Lawmakers recently heard a proposal to establish a Division of Outdoor Recreation. It would operate under the Department of Conservation and Natural Resources, and its mission would be to promote outdoor recreation across the state.

With vast expanses of public land, the opportunities for tourism and business development are as endless as anyone’s imagination. Nevada is a big state and it will take someone with a big vision to see and steer us toward diversification that goes beyond gambling and mining.

“We know that there are small businesses that want to work in places like Ely and Austin and Winnemucca and Elko – and the urban areas as well,” Tom Clark of the Nevada Outdoor Business Coalition told lawmakers last week. “Maybe you’re an outfitter, maybe you’re a retired individual who loves fishing and always wanted to open up that little shop and be the guy that everybody calls and says ‘Where’s the big one catching right now.’ We want to promote the economic development perspective of this industry.”

The business coalition teamed with the Nevada Conservation Network to develop the proposal.

“Rarely do you see business come together with conservation groups to say ‘We have the same mission, let’s move forward …” said Clark, who was born in Elko and grew up in Tonopah.

“The access to stunning outdoor landscapes – mountains, rivers and trails – are all assets companies use to attract and attain a talented workforce,” Meghan Wolf, an environmental activism manager for outdoor retailer Patagonia, told the Legislature’s Assembly Committee on Government Affairs.

“It’s something that is long overdue,” agreed Assemblywoman Shannon Bilbray-Axelrod, D-Las Vegas.

Calling outdoor recreation “essential to physical and mental health,” Blaine Elliott of the Nevada Conservation League pointed out that growth in this sector outpaces the overall economy. “It’s vitally important that Nevada not fall behind our neighbors.”

The office would work toward obtaining federal grants and bringing together private business coalitions toward the development of outdoor recreation statewide, Clark explained.

There is no overestimating the role outdoor recreation will play in rural Nevada’s future. The region’s gold mines won’t last forever, and the lure of gaming and legalized marijuana will fade as both become more common nationwide. Our state has millions of acres of open space waiting to be become outdoor meccas for all types of recreation, extending Nevada’s attraction as an international tourist destination.

Imagine the mines of today evolving into recreation sites of tomorrow. Nevada’s open pits could one day be converted into recreational sites, repurposed in same way that old railroad lines in other parts of the country have been converted to bike trails.

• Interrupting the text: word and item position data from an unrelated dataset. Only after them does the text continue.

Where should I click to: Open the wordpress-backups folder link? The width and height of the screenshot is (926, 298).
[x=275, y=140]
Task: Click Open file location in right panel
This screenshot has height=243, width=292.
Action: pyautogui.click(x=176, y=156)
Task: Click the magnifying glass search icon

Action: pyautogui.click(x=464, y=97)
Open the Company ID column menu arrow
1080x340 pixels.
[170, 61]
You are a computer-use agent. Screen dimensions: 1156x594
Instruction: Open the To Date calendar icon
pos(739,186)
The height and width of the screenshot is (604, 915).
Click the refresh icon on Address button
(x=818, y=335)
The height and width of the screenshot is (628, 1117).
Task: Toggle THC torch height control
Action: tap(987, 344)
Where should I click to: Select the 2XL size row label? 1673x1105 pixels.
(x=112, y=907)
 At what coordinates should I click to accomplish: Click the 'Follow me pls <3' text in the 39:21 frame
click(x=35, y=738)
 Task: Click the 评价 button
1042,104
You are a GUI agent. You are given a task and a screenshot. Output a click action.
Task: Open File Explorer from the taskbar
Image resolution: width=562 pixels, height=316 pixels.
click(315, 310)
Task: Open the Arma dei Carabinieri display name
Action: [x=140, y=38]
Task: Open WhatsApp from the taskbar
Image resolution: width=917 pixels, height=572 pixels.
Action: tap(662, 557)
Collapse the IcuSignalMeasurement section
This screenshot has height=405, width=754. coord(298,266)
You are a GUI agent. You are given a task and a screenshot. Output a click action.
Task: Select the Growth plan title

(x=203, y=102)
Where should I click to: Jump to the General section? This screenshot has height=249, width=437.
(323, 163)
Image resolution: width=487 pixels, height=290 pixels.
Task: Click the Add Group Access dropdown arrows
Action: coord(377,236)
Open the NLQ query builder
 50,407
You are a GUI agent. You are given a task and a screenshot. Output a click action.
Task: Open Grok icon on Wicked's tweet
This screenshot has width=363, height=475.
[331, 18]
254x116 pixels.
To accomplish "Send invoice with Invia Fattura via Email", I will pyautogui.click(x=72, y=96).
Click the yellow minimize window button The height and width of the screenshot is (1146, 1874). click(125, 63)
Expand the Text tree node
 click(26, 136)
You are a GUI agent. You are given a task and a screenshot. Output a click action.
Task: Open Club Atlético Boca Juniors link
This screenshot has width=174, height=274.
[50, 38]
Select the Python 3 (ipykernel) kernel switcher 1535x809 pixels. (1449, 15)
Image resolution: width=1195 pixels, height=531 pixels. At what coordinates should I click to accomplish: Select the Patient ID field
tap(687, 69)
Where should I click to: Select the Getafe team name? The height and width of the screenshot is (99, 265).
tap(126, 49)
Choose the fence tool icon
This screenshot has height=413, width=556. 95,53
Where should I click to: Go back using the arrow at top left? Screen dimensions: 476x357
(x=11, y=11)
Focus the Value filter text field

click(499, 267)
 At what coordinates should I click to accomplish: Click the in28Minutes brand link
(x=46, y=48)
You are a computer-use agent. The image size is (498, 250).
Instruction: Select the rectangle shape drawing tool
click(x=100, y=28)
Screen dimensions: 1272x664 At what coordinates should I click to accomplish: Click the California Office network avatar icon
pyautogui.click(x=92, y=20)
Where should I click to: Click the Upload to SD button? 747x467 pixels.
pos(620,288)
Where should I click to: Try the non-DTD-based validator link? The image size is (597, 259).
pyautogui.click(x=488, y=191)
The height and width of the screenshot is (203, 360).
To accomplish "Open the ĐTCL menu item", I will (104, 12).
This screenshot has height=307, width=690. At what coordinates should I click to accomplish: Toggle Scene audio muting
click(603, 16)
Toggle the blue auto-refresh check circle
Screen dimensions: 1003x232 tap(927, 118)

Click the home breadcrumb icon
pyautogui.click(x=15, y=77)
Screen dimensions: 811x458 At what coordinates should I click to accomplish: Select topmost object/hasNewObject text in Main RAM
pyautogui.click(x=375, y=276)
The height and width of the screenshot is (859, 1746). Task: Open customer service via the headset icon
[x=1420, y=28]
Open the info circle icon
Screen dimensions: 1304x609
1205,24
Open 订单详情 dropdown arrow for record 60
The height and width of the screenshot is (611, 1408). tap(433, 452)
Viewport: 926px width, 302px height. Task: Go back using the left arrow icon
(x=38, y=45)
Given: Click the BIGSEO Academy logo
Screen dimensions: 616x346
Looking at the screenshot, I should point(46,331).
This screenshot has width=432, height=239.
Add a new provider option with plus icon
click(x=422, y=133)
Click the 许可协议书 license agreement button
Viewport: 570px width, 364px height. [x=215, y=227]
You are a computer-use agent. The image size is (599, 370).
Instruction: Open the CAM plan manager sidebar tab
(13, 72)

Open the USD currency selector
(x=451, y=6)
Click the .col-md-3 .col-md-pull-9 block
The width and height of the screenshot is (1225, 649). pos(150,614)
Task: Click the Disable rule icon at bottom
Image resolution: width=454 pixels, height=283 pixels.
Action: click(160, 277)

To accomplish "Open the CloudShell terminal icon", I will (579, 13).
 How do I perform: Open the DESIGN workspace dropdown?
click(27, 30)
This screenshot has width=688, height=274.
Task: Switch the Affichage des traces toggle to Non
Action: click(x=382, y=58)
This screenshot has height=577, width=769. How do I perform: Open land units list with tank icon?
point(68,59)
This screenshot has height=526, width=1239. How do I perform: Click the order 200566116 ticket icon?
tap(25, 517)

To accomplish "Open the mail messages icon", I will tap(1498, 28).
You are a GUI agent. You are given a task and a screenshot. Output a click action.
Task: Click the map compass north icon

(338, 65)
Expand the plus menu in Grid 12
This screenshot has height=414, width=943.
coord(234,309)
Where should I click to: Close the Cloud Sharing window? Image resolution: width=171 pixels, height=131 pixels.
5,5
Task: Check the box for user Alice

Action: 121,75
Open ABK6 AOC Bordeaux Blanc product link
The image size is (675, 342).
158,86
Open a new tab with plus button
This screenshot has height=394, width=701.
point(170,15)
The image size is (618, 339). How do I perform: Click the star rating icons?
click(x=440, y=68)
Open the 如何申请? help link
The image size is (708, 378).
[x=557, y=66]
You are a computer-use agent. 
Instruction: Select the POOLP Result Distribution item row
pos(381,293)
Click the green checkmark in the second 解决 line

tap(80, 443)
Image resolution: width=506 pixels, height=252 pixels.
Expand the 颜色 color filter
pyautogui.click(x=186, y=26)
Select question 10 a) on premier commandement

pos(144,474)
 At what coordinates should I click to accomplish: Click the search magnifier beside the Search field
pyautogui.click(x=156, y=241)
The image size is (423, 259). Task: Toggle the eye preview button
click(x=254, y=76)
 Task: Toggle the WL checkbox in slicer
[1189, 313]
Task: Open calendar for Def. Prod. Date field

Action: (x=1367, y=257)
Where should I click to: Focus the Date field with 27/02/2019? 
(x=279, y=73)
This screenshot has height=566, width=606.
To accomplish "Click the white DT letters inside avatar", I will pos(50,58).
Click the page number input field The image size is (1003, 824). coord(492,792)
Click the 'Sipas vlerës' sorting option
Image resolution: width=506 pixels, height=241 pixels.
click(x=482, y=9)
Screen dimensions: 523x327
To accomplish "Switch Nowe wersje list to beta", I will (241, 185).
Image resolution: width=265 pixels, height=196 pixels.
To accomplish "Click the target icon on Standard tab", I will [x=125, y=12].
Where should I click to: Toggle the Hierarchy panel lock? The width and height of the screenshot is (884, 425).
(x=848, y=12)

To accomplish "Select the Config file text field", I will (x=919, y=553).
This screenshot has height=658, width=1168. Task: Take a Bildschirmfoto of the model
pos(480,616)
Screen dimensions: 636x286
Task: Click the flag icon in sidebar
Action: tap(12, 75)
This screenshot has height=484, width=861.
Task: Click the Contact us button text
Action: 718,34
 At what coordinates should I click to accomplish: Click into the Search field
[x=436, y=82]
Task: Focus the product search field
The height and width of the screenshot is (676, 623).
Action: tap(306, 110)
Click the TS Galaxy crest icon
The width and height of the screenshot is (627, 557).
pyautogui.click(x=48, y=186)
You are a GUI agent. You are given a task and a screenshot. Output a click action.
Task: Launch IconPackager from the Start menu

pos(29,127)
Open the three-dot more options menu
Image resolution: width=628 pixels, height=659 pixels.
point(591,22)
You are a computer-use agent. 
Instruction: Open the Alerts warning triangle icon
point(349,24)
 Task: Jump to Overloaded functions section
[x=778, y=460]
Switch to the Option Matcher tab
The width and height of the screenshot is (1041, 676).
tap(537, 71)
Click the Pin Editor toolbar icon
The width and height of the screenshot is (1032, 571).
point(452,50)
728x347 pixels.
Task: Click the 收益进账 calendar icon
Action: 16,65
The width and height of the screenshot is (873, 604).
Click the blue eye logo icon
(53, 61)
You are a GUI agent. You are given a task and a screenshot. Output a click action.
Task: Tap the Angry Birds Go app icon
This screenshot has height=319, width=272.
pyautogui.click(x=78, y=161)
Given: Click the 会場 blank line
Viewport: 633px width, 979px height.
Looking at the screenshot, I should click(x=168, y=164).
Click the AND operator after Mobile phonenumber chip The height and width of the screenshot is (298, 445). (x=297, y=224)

The types of outdoor recreation are nearly unlimited. The new office would promote both motorized and non-motorized versions.

“I see this as something that everybody can get behind. This will create more jobs and this will create more outdoor recreation for Nevadans,” tribal representative Fawn Douglas told the legislative committee, which includes Assemblyman John Ellison.

“It’s a good bill,” he told the Elko Daily Free Press.

Proponents of the new office say the outdoor recreation industry generates $12.6 billion annually in Nevada — 87,000 jobs with about $4 billion in wages and salaries, and $1.1 billion in state and local tax revenue.

With its position in the heart of Nevada’s outback, Elko could see tremendous benefits from enhanced tourism spending. That’s why we support the creation of Division of Outdoor Recreation at the state level.